§ **Prompt**:
Would you repeat exactly the part of the listing below that runs from the line containing "Click the 'Super" down to the line containing "This screenshot has height=664, width=1460.", inclusive, and nothing else?

§ **Source data**:

************

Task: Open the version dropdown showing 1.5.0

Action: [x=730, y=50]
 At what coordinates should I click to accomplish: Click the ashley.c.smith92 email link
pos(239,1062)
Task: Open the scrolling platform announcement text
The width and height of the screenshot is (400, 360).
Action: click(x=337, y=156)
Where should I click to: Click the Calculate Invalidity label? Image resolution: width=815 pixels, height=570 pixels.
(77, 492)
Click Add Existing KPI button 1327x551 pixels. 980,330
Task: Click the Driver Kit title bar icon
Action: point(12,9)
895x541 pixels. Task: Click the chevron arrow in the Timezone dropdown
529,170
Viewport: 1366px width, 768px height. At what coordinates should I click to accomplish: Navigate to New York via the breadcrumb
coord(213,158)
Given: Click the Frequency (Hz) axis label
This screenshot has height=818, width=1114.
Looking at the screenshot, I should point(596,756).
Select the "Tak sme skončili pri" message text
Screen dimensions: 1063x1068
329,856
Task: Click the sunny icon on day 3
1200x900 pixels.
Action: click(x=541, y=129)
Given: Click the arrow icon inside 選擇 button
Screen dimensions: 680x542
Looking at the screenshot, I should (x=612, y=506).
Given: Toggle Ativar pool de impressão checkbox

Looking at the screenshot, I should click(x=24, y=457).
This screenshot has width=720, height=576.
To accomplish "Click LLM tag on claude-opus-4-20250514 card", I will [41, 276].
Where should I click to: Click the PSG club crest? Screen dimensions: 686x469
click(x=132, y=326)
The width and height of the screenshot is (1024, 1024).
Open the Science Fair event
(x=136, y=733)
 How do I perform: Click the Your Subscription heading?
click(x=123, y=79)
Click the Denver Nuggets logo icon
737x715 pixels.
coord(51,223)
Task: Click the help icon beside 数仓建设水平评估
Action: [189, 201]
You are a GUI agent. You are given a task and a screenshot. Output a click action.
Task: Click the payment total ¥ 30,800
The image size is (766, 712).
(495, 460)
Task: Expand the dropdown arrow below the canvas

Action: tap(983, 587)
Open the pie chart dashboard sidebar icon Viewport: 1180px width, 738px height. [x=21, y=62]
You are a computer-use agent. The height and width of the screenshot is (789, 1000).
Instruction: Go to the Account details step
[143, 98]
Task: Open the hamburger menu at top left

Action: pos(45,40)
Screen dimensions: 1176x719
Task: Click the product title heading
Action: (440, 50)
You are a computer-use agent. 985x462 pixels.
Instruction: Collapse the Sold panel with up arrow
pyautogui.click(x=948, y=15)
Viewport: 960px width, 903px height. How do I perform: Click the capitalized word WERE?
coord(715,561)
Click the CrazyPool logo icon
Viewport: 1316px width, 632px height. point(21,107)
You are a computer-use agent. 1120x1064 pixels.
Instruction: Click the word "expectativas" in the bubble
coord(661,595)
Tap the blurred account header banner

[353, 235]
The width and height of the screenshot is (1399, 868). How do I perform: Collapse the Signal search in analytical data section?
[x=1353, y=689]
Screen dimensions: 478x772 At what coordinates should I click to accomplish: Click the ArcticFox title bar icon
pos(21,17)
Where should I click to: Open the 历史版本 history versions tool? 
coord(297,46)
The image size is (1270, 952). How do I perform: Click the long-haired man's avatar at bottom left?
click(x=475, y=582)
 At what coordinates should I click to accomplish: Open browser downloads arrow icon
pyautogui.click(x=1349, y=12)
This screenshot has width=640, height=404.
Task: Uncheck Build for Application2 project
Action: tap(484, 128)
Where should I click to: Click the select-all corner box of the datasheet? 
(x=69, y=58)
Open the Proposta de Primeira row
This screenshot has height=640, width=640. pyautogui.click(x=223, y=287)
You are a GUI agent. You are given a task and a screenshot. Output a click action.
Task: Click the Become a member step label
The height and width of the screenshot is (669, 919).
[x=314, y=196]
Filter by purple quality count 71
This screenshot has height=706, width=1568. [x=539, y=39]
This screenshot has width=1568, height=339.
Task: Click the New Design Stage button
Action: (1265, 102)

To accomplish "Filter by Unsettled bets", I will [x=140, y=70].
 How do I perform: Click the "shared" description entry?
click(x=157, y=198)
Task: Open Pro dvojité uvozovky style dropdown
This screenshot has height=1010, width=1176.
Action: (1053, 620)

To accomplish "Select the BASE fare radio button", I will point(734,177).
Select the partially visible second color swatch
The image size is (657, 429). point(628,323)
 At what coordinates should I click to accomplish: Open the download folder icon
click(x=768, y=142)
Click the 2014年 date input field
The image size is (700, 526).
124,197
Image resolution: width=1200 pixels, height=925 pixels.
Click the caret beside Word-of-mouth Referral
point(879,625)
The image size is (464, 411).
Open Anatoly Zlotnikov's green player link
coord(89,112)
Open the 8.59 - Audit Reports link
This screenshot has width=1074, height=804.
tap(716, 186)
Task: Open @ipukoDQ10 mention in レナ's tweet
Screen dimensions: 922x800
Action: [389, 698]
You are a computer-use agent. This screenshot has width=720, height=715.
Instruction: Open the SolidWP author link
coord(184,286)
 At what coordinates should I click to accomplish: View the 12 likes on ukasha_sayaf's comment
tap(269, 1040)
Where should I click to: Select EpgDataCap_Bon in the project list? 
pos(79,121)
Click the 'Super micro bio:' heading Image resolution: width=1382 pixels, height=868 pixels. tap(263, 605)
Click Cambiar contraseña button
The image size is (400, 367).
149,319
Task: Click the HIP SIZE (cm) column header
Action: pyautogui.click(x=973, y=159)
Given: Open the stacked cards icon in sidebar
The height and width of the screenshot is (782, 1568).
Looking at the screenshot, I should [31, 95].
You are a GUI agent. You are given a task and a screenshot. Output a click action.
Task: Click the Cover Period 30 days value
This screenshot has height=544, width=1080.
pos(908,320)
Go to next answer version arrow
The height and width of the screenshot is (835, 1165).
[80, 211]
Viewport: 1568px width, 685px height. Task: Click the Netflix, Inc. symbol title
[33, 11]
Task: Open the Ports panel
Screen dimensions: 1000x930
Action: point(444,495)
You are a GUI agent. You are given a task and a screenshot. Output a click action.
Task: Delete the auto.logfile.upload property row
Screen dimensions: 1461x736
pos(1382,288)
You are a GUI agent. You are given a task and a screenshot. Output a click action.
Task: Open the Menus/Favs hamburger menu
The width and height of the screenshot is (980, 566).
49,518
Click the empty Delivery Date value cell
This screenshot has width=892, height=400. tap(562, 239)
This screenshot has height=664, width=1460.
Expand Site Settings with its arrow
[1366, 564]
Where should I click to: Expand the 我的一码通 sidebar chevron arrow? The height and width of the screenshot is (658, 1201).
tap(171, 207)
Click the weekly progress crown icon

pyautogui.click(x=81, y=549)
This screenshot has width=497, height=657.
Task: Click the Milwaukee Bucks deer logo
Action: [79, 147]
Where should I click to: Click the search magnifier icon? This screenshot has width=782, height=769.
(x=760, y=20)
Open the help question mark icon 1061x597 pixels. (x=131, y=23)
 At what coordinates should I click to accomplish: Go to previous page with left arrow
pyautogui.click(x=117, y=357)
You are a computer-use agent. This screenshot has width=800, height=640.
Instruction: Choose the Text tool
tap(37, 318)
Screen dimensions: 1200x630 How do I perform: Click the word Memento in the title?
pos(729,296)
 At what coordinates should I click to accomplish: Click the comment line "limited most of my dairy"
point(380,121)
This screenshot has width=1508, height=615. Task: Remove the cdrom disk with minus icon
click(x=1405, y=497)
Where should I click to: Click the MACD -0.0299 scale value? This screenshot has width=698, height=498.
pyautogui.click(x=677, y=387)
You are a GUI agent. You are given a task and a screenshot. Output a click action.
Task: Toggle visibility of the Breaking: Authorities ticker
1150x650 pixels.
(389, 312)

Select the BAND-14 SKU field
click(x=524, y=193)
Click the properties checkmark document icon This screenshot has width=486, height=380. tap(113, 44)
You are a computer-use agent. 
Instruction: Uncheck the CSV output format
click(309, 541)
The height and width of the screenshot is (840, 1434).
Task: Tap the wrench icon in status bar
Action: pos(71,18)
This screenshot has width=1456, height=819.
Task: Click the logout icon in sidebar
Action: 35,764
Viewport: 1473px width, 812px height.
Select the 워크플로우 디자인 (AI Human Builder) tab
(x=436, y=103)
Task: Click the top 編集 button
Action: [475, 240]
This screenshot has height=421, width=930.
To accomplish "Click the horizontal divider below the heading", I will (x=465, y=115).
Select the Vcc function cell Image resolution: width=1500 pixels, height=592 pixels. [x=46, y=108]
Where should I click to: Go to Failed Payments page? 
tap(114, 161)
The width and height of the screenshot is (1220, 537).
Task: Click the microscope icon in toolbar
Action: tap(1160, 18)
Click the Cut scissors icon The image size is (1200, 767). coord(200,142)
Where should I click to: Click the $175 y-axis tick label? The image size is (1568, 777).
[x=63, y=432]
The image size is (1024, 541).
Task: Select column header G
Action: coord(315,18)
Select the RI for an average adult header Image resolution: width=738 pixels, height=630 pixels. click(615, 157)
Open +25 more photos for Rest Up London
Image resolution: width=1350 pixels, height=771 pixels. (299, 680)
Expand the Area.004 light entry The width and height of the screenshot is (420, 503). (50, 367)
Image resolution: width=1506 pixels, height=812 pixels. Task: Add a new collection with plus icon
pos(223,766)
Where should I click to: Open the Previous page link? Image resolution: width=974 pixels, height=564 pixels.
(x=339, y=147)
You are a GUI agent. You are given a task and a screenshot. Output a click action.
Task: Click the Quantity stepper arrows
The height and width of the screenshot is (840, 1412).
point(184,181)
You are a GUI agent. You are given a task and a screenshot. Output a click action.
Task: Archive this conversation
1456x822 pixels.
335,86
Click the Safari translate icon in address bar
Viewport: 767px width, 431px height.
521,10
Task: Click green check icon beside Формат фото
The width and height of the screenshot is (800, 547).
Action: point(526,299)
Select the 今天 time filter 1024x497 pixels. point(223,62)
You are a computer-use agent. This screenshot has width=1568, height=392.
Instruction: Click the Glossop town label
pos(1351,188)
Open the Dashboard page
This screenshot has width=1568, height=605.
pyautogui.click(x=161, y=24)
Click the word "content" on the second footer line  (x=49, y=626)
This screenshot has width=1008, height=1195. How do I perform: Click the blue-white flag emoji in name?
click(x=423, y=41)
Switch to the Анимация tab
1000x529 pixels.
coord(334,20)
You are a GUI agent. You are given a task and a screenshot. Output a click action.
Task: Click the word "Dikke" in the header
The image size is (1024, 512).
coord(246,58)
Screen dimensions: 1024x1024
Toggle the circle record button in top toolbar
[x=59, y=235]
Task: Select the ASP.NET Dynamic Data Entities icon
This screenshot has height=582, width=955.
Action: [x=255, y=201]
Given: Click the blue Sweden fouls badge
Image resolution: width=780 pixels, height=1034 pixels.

************

§ **Solution to this task**:
Click the 'Super micro bio:' heading Image resolution: width=1382 pixels, height=868 pixels. tap(263, 605)
Click Cambiar contraseña button
The image size is (400, 367).
149,319
Task: Click the HIP SIZE (cm) column header
Action: pyautogui.click(x=973, y=159)
Given: Open the stacked cards icon in sidebar
The height and width of the screenshot is (782, 1568).
Looking at the screenshot, I should [31, 95].
You are a GUI agent. You are given a task and a screenshot. Output a click action.
Task: Click the Cover Period 30 days value
This screenshot has height=544, width=1080.
pos(908,320)
Go to next answer version arrow
The height and width of the screenshot is (835, 1165).
[80, 211]
Viewport: 1568px width, 685px height. Task: Click the Netflix, Inc. symbol title
[33, 11]
Task: Open the Ports panel
Screen dimensions: 1000x930
Action: point(444,495)
You are a GUI agent. You are given a task and a screenshot. Output a click action.
Task: Delete the auto.logfile.upload property row
Screen dimensions: 1461x736
pos(1382,288)
You are a GUI agent. You are given a task and a screenshot. Output a click action.
Task: Open the Menus/Favs hamburger menu
The width and height of the screenshot is (980, 566).
49,518
Click the empty Delivery Date value cell
This screenshot has width=892, height=400. tap(562, 239)
This screenshot has height=664, width=1460.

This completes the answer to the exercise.